RVU has been the foundation for how imaging practices assign workloads to clinicians, but doing something out of familiarity isn’t a good reason to keep doing it indefinitely. If RSNA 2025 was any indication, we’re ready to rethink how we distribute workloads – moving away from an entirely RVU-based system to a more holistic workflow orchestration that assigns cases more fairly and creates more equitable work for radiologists.

RVUs can be a double-edged sword for practices
The American Medical Association gives a relatively high RVU value to newer breast imaging studies. Obviously, breast imaging is a critically important area of care that has had significant positive effects on patient care – the double-digit decline in breast cancer mortality in the U.S. is due in part to the increased use of breast imaging. Breast imaging helps save lives and, in turn, also generates a lot of revenue for practices.

But many other clinicians are doing just as hard work – screening for cancers, tumors, and lesions – who don’t get comparable levels of RVU equity. This work involves strenuous, time-consuming levels of patient care, and the clinicians reading those studies experience the same level of burnout as everyone else. But their work doesn’t count for RVU on the same level, so it’s perceived as “less important.”

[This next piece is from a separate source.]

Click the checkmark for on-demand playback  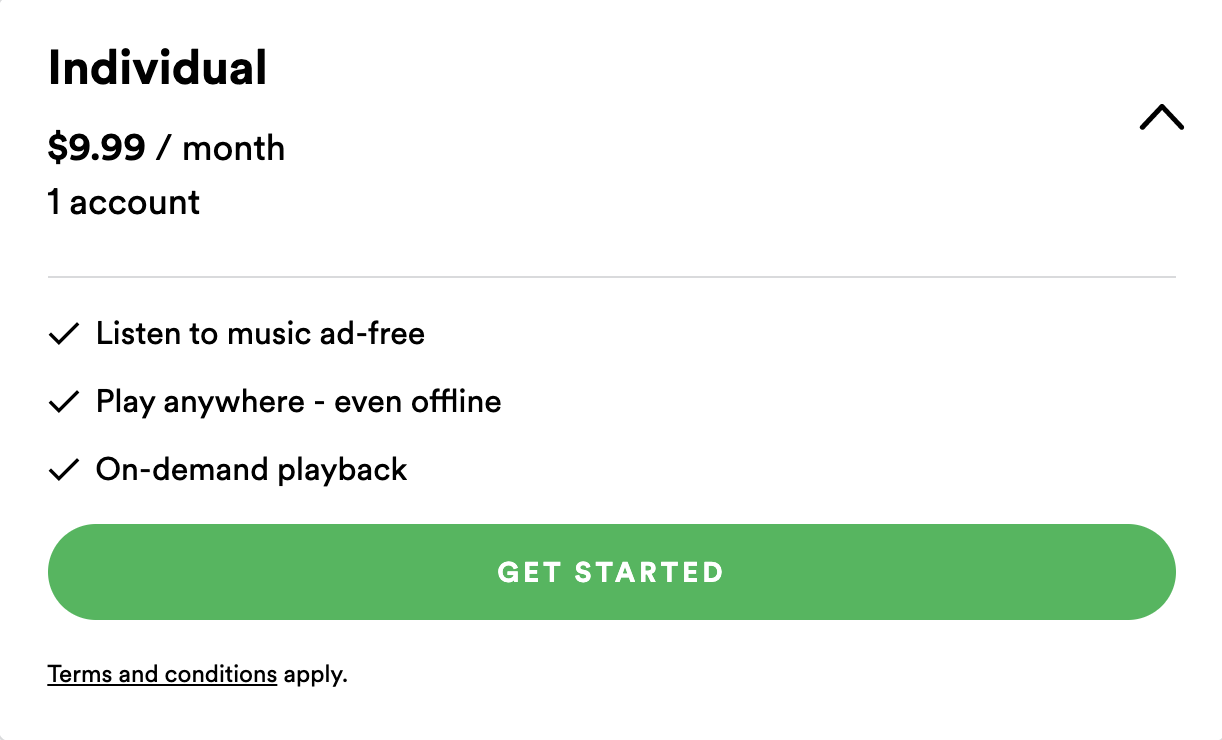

If you’re a radiologist examining a patient with cancer, comparing multiple priors to track any changes in the disease takes more time than, say, reading a head CT scan or MRI. If you assigned workloads based strictly on RVU, then these critical cancer cases could remain on the list for days, potentially even weeks, before a doctor’s review. That’s not only untenable; it’s deeply unacceptable for our profession. And think about what this means for patients. We want to run practices where we feel we’re making a difference in our patients’ lives. How does it help patients to think that their exams may be waiting to get picked up because they may be perceived or valued as more or less necessary by the RVU system?